Repo for replicating analysis to estimate annual odds of ebolavirus spillover in equatorial Africa.
This repository contains 3 R script files and 1 csv with cleaned data to run the analysis of ebolavirus spillover data from 2001-2022.
- P1 Absence point generation: Script to generate 10,000 absence points throughout equatorial Africa with weighting based on log human population count, and merging with data on ebolavirus spillover events from 2001-2022.
- P2 Model fit and CV: Script to analyze the cleaned dataset titled tdf_clean. This dataset contains covariate values for the spillover events that occurred from 2001-2022 in the year they occurred, as well as covariate values for the absence locations in the year they were randomly assigned. Cross validation is performed using model ensembles. We run 100 models, each model randomly sampling 50 absence locations per presence location. AUC, sensitivity, and specificity are calculated.

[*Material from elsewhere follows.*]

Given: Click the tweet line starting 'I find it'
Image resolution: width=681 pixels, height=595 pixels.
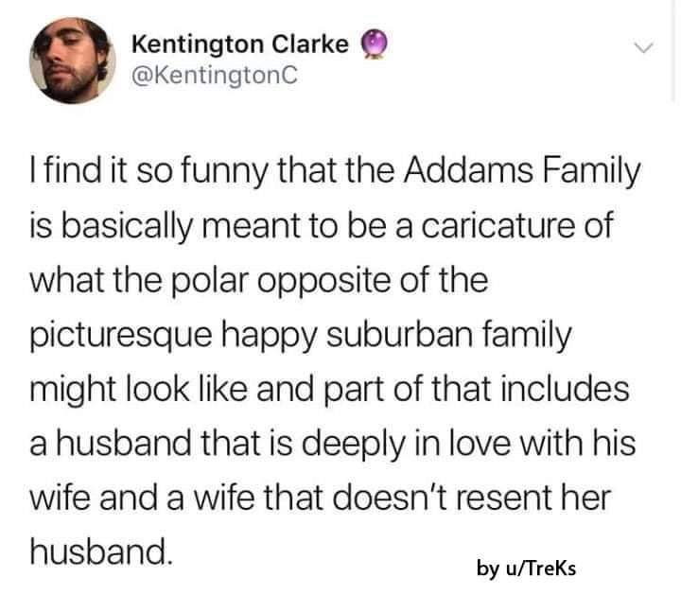Looking at the screenshot, I should 335,171.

- P3 Prediction grid: Script to fit the ensemble of models to prediction grids for 2021 and 2022 to estimate the odds of ebolavirus spillover in each prediction grid cell in equatorial Africa.

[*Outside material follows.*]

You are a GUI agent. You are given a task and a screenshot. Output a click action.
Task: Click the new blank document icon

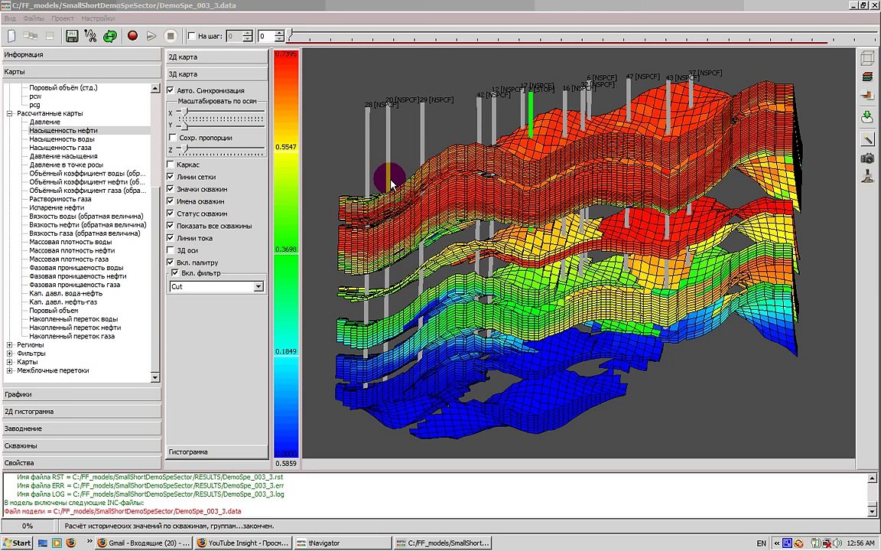coord(11,36)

- tdf_clean: post processed dataset contained covariate values surrounding each presence and absence location, with rows for 24 spillover events and 10000 random absence locations.
Analyses outlined in scripts P1 and P3 require large files that cannot be accomodated on this repository, however R code is provided to outline the processes. tdf_clean contains postprocessed data with covariate values extracted surrounding each presence/absence location, therefore the complete analysis in script P2 can be done with this dataset.
Additional scripts saved as .txt files contain java script to extract covariates within buffers in google earth engine.